Infine ve ne sono molti che si mangiano le finali, per cui non si capisce una parola; ed una voce che non spiega quello che dice, suona e non canta. Pretende qualcuno difendere questa mostruosa maniera di pronunziare appoggiandone la causa all’abitudine de’ proprî italiani dialetti, per i quali il movimento della lingua (dicono) è divenuto difettoso: ma non è soddisfacente ragione. I piemontesi, i genovesi, i veneziani, i bolognesi, i lombardi tutti, ed i napoletani, hanno una quantità di persone colte che parlano la lingua italiana perfettamente, abbenché usati ne’ particolari loro dialetti. Per tutto vi sono buone scuole di lingua italiana; per tutto vi sono biblioteche per esercitar la lettura; il solo difetto è dunque la trascuranza: e questa si rende imperdonabile ne’ nostri attori cantanti.
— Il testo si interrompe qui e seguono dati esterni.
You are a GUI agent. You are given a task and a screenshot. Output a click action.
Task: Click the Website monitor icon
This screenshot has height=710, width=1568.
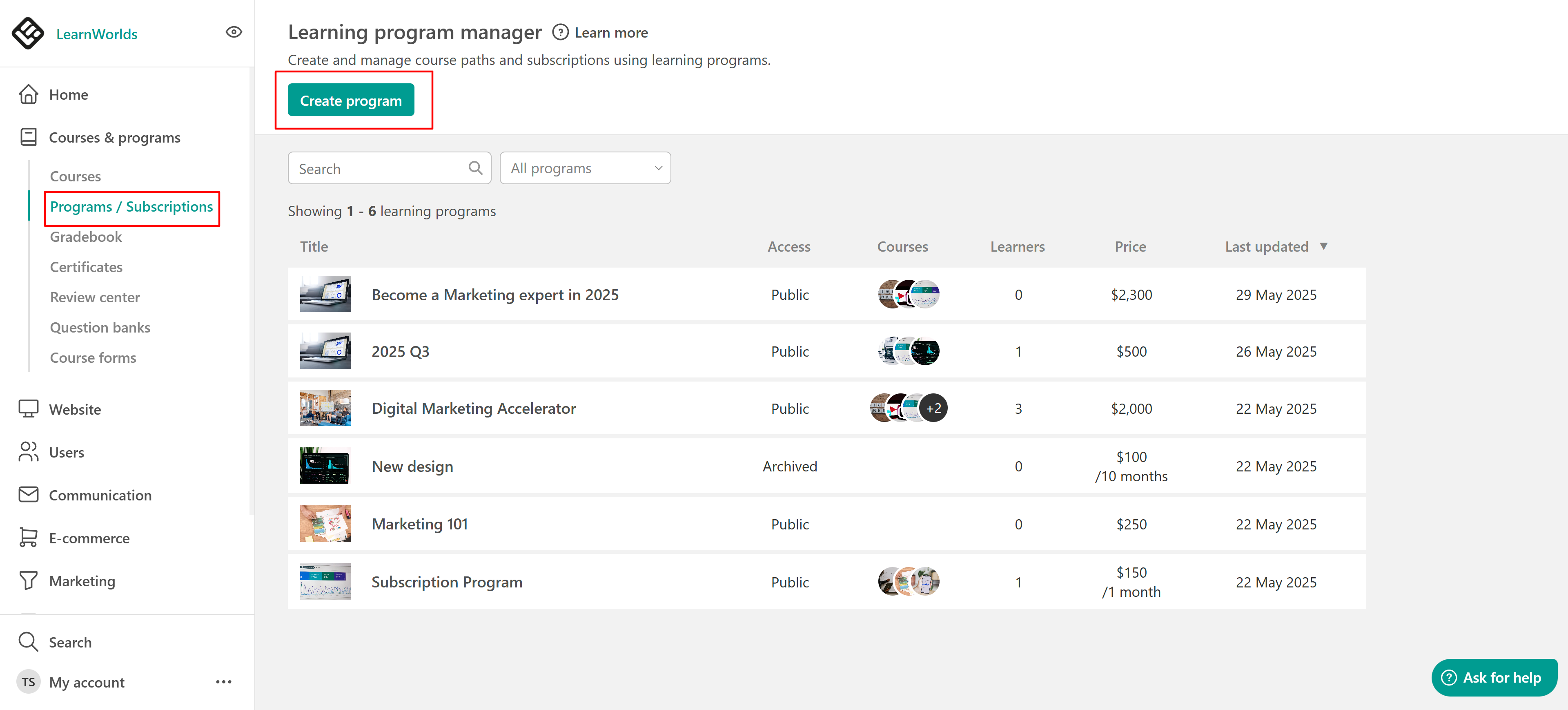28,409
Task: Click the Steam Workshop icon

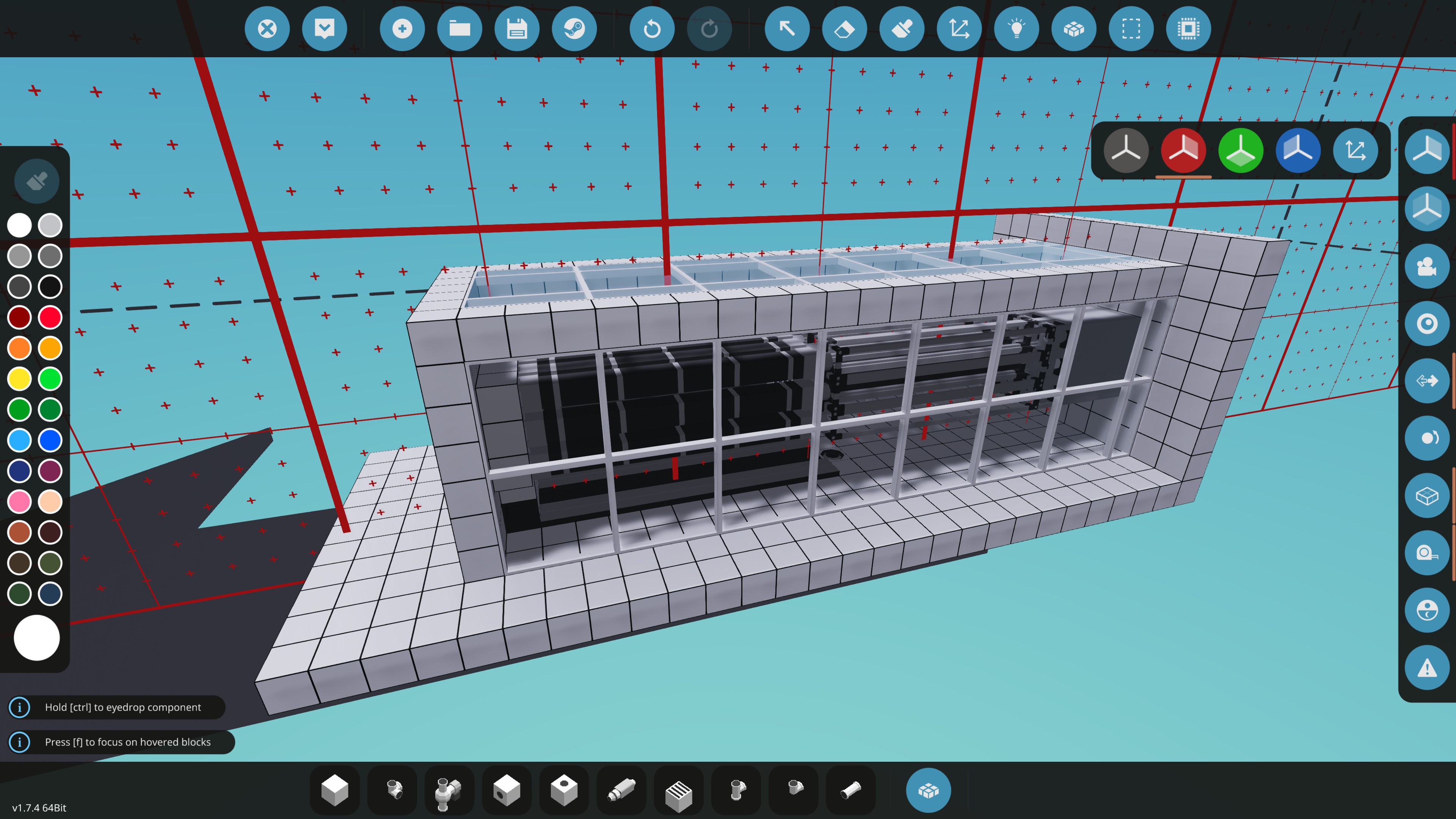Action: (x=574, y=29)
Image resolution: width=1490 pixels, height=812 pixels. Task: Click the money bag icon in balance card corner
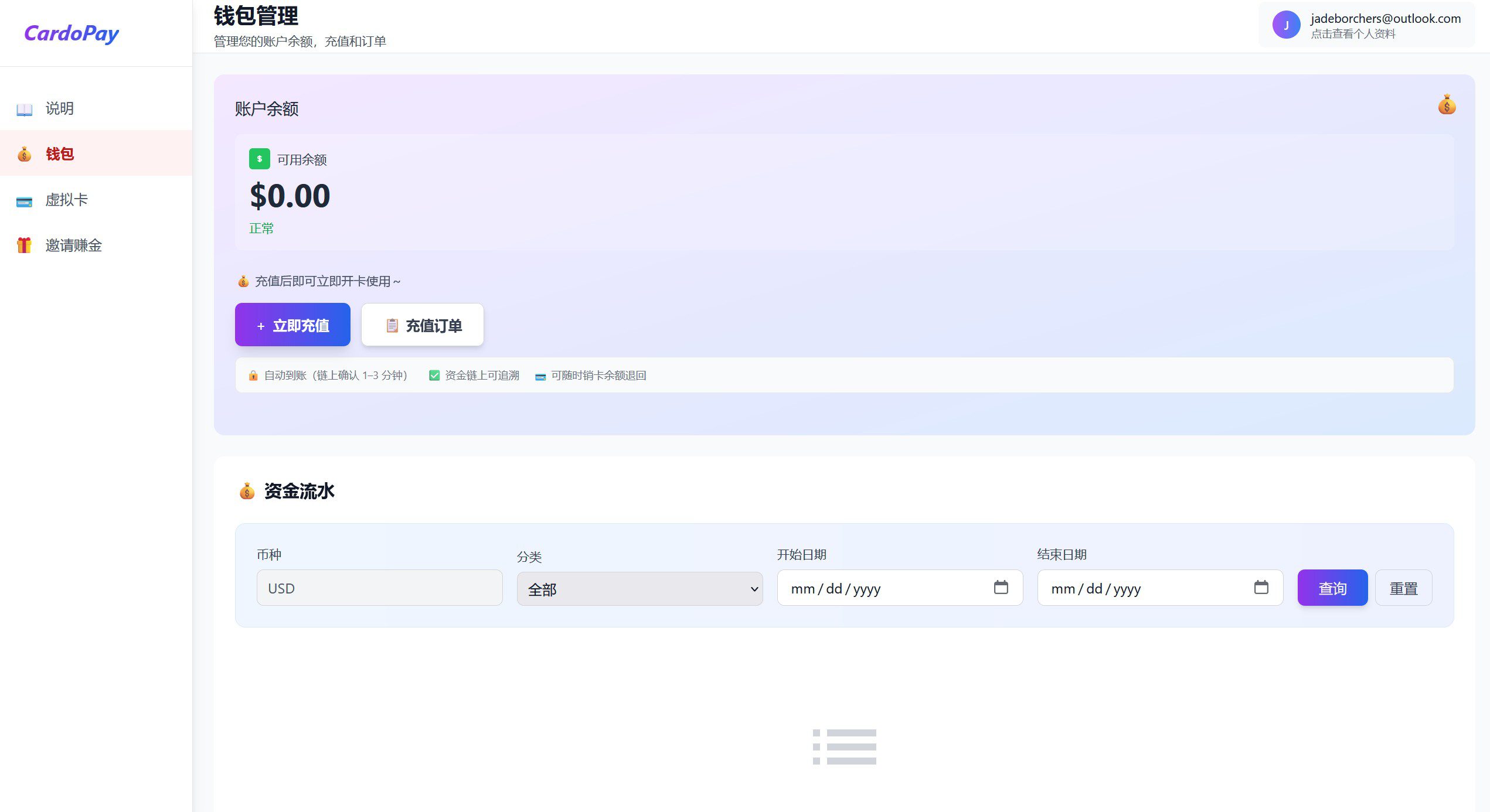pos(1446,105)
Chi parla in pubblica arena è obbligato a parlar corretto, ed è uno sfacciato quello che vi si presenta privo d’un attributo tanto importante. Mai potrà interessar lo spettatore chi rappresenta un personaggio senza far intender quello che dice, o balbettando.
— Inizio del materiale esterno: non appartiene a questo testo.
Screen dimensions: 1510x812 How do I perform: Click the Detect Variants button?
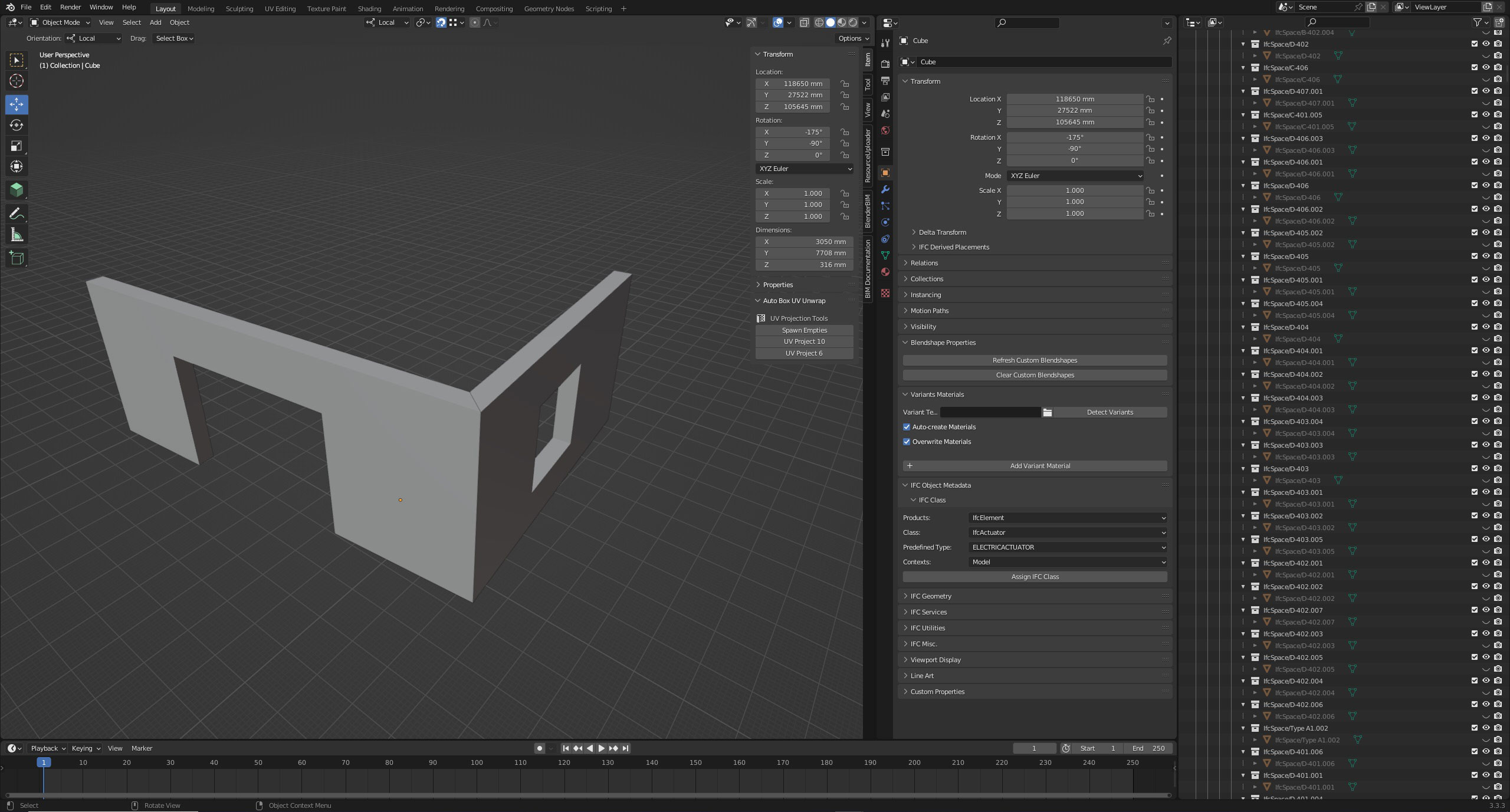(1109, 412)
Mettiamo i versi del sublime Metastasio, ed altri di interessantissime scene, in bocca di questi attori, e si osservi poi se l’orecchio non ripugna in sentirli così adulterati? Ecco il motivo per cui le nostre opere in musica riescono per lo più insipide, e vengono spesso falcidiate dopo la prima recita, e ridotte ad insignificanti accademie con gl’abiti teatrali. Risponderà qualcuno che nell’opera in musica basta cantar bene e sentir de’ buoni pezzi, il pubblico si contenta. Ma come mai può cantar bene chi massacra le parole, quando il sillabare forma una parte del bel canto? Come può conservar la sua bellezza e la sua filosofia un bel pezzo di musica, tartassata che venga la parte che ne deve spiegare il sentimento? Si dica piuttosto che le orecchie del pubblico, assuefatte a sopportar spropositi, credendoli ormai incorreggibili, poco li bada, contentandosi di capirne il barlume, ma li baderebbe bene, se una volta per massima generale dovessero esser corretti e banditi.
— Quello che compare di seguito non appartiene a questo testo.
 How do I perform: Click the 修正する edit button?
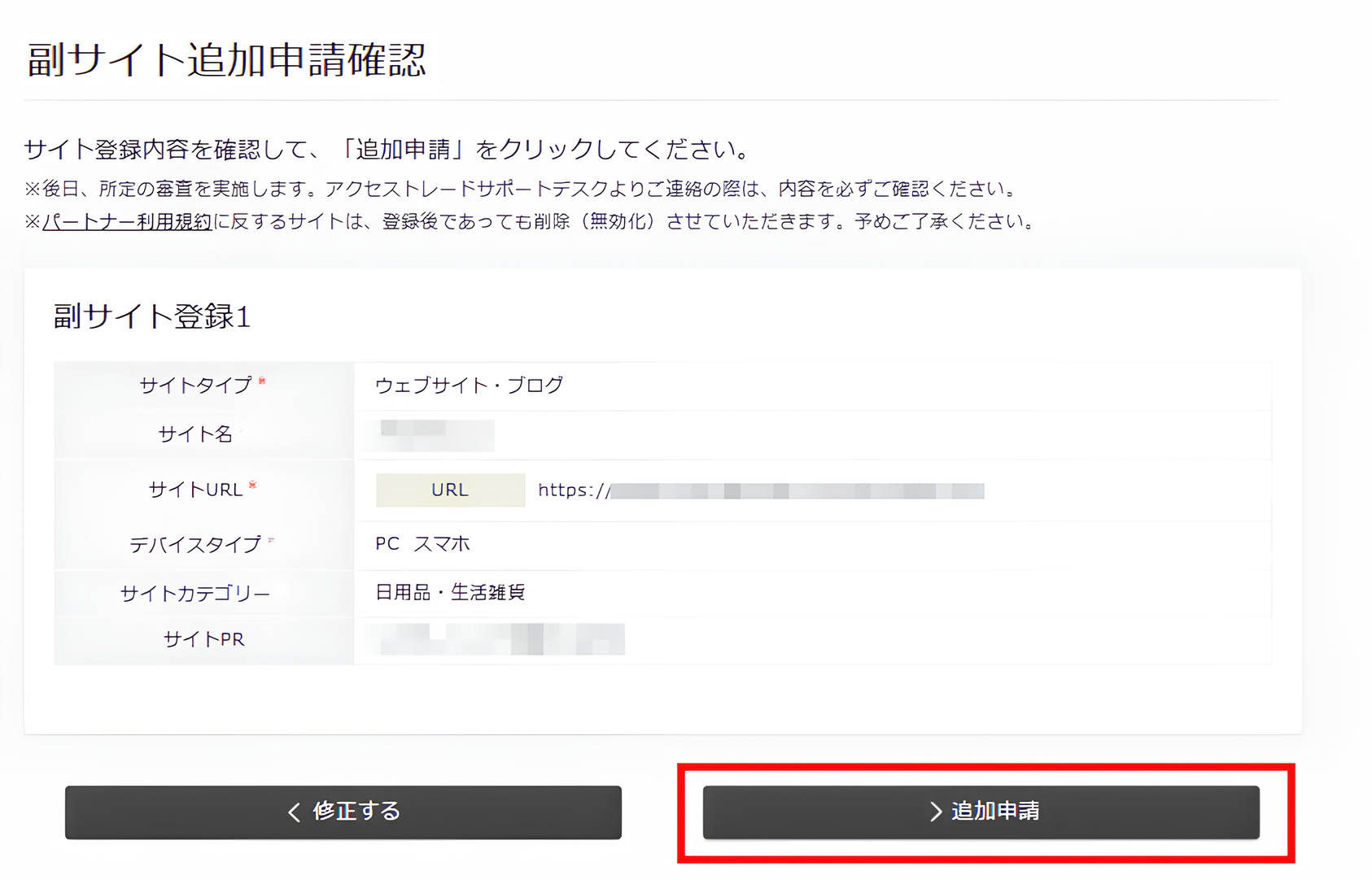click(x=343, y=812)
Tempo indietro, veniva tollerata nei teatri (ed anche in quelli di prim’ordine) l’illuminazione a padelle di strutto, e l’orchestra in candele di sevo, e quantunque oltre all’esser poco decente, spandeva cattivo odore, l’abitudine la faceva sopportare. Sarebbe tollerata adesso anche nel più infimo teatro? No! Così succederebbe de’ difetti una volta che venissero proscritti.
Abbiamo avuto ed abbiamo ancora sul nostro teatro d’opera in musica, abbenché in pochissimo numero, de’ rispettabili artisti che quantunque non siano toscani o romani, il loro buon criterio gli ha portati ad occuparsi della pronunzia come di cosa essenziale, e vi sono perfettamente riusciti: questi possino servire di norma alla gioventù d’ambo i sessi che voglion dedicarsi alla teatrale carriera, e pensare che il pronunziar bene, guadagna all’artista una gran parte del buon successo alle sue fatiche.
ARTICOLO III – DELLA SCUOLA DEL CANTO - Quale sia applicabile all’opera seria, alla semiseria e buffa
La scuola del canto che serve al teatro è di tre qualità: di canto di forza o declamato, di canto affettuoso o legato, e di canto brillante o di agilità.
V’ha un’altra qualità di canto, ma che non forma scuola a parte. Questo è il canto parlante o sillabico, che serve soltanto al giuoco dell’opera buffa.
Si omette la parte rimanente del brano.